At the beginning of the year, I devoured (pun intended, Mark might get it) Mr. Chadbourn’s Age of Misrule trilogy. It is only fitting that I end the year with the start of the following trilogy, Kingdom of the Serpent, and the enjoyable romp through history that is the first book, Jack of Ravens. This book is not only a good vs. evil fantasy tale that chronicles the fight through history, but it imagines a world outside of our world, a (dare I say it) “Matrix” like veil, leaving you wondering which is real and which is fantasy. Chadbourn does an excellent job of weaving in historical figures into a timeline that asks the participants to bend their minds and look behind the veil.
And dragons! What more do you need?
The Age of Misrule series started with the world as it is today, a world of reason. Jack Churchill and the rest of the five of the Pendragon Spirit, rode the wave of chaos that spread as technology failed and a battle began with Fragile Creatures (us humans) initially serving as collateral damage…but in the end being the weight that tipped the scale.
Some spoilers for that first series after the break.
At the end of the Age of Misrule series, the five Brothers and Sisters of the Dragon take on Balor. Jack Churchill finds that Ryan Veitch, one of the five, has been corrupted and manipulated and is forced to kill him. Turning on the gigantic and powerful dark god Balor, against overwhelming odds he kills Balor (or banishes him) but Churchill is sucked into the void.
Jack of Ravens starts out with Churchill thrust back into the Iron Age, sword in hand, most of his memory wiped out by a spider embedded into his skin. He fights alongside the people there against beasts similar to the Formaii. As he weakens under the attack of the spider, the people take him to a place of ritual. There he is healed, and four of the people with him join him to be the first five of the Pendragon Spirit / Blue Fire / Brothers and Sisters of the Dragon. They battle creatures across the land, and in his travels he meets Niamh, of The Golden Ones / Tuatha De’ Danann (Queen of one of the courts from the first trilogy). This is the first time they meet (in the initially trilogy she was watching over him in the future), and she tricks him into accepting gifts and he falls under he command. She puts him to sleep while the other four of his original five are brutally slain. Despairing, he follows Niamh to the other world of The Golden Ones. The one thing he can remember from his previous life is his love for Ruth.
He returns to our world (The Fixed Lands) in the age of Rome (time runs differently in the Summerlands), to search for Niamh’s brother Lugh. There he finds that his original four were slain by a resuscitated Ryan Veitch, bent on vengance, seemingly only remembering that Church betrayed him in the end. Church finds that the enemy is Anti-Life, The Army of Ten Billion Spiders, evil incarnate and several other names, and they are bent on changing history so that the Blue Fire (symbolizing hope, happiness) and Existence are controlled and nearly extinguished, replaced by despair. Veitch is hell-bent to kill as many Brothers and Sisters of the Dragon across time as he can to prevent Church’s five from the first trilogy from defeating the Army of Spiders.
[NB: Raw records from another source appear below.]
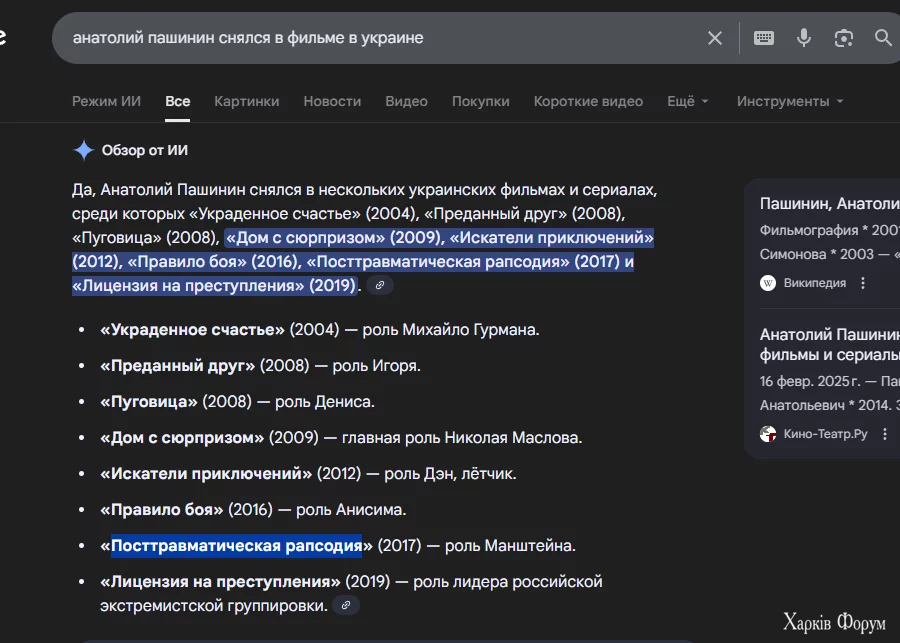The height and width of the screenshot is (643, 900).
Task: Clear the search query with X icon
Action: [x=715, y=38]
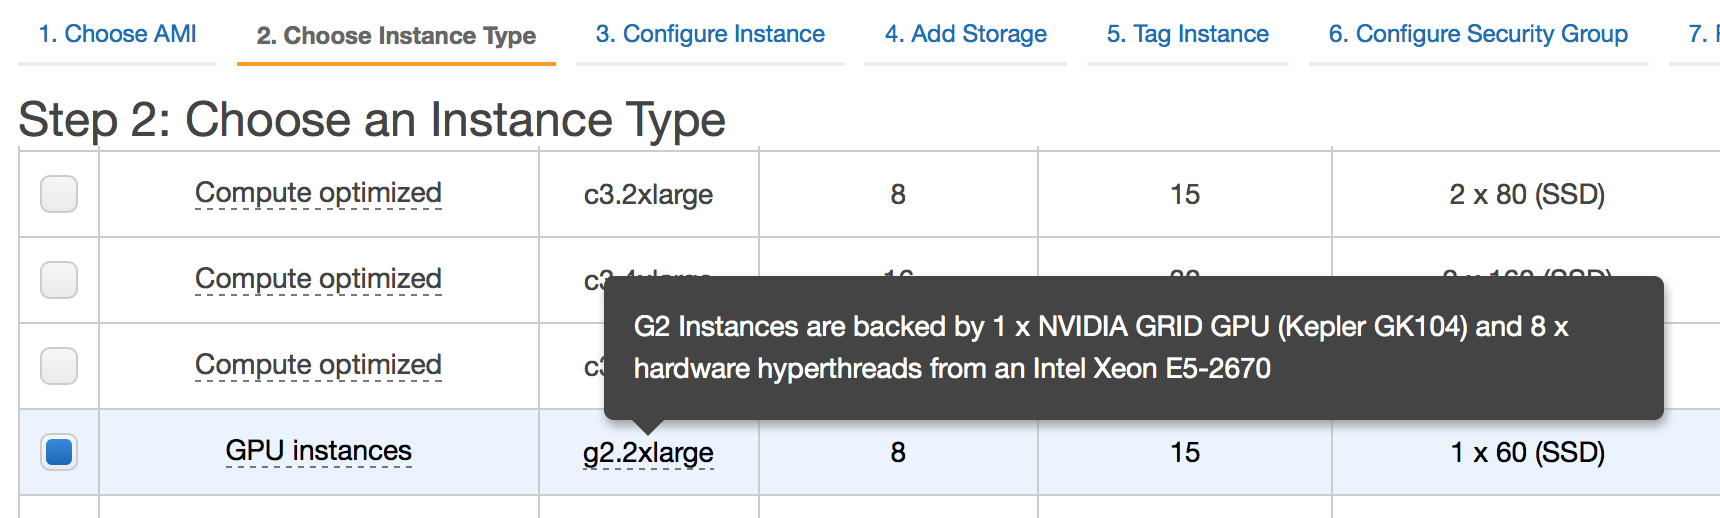The width and height of the screenshot is (1720, 518).
Task: Click the vCPU value 8 in c3.2xlarge row
Action: coord(898,194)
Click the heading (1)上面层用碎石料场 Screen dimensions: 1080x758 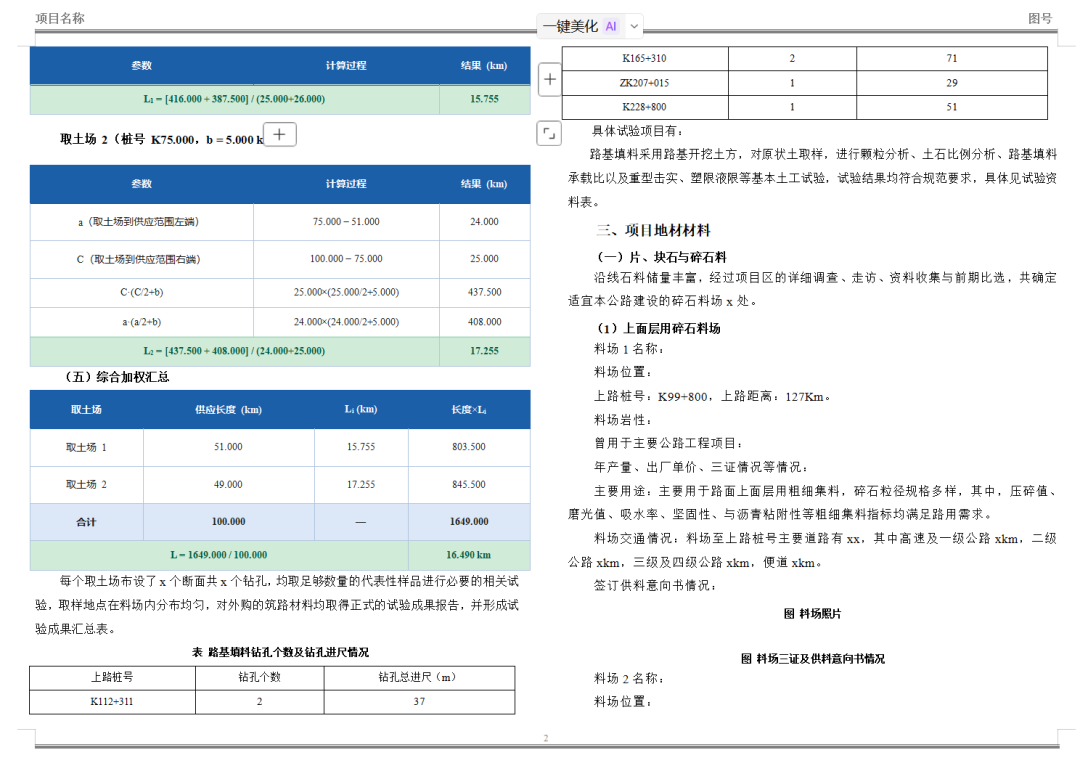tap(658, 328)
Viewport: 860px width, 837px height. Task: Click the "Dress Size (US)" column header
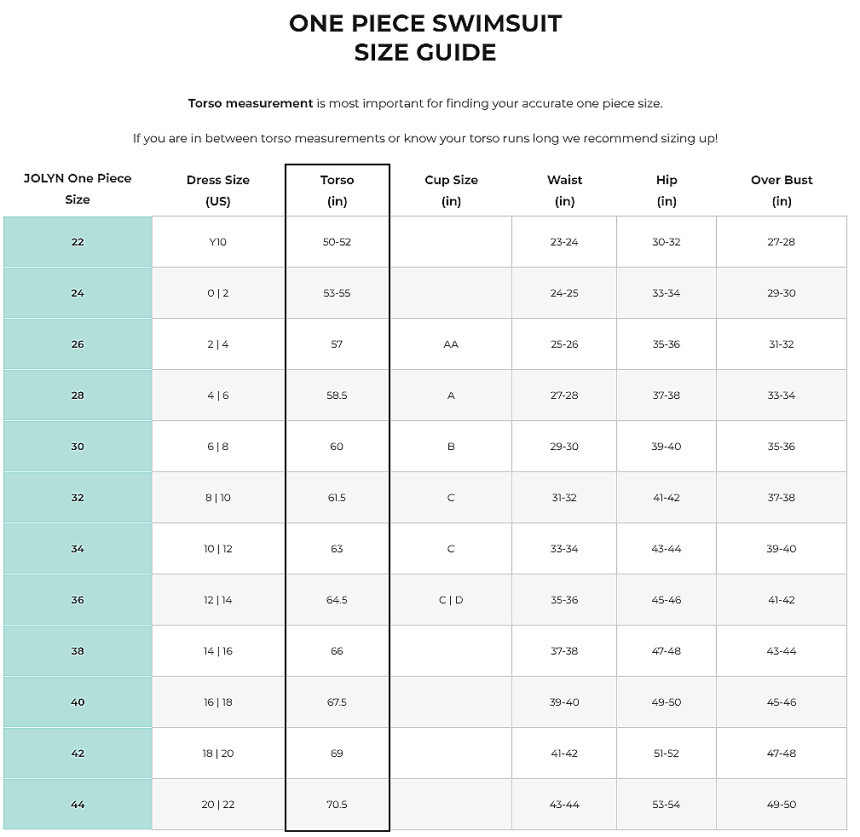pos(218,190)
This starts a battle across time, with Church trying to save as many Brothers and Sisters as he can, ensure the continuance of Existence and the Blue Fire, get back to Ruth, and leave clues for his Brethren in the future, while Veitch and a host of other baddies try to kill them and to leach the Pendragon Spirit / Blue Fire out of Church and generally make sure that the bad guys win. Gods from many walks of life join the battle on either side. The timeline goes through the ice age, Rome, the country of Venice, World Wars, the sixties and modern times. Will Swyfte and John Dee (from Chadbourn’s Swords of Albion series) make a brief appearance as well.
As with the first trilogy, Chadbourns descriptions of the Summerlands and the creatures that inhabit there are fun to read: just enough fuzziness and chaos to describe the indescribable. The conflict of Veitch, the personality change of the haughty Niamh and the flagrant disregard for life of the Libertarian, plus the Seelie Court, are all enjoyable pieces. And it is always good to see a battle fought through well-described ages of history.
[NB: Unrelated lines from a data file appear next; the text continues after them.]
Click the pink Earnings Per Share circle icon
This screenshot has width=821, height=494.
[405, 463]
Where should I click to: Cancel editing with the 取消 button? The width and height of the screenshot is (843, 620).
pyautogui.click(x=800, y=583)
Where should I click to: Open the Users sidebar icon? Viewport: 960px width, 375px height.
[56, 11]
At times Church is too “good” to be believable, but that’s the way heroes are supposed to be. There is also a “flower power good/war bad” implication in the recent history which is a bit black and white, though I read it as representation of the hope vs. despair theme of the novel.
And, I thought the book could end right where and how it ended and have been a complete and satisfying story, though I could be proven wrong once I read the next one in the series (which I am off to find).
Full disclosure: I received this book from Mark Chadbourn in a trade of signed copies for my novel Software by the Kilo.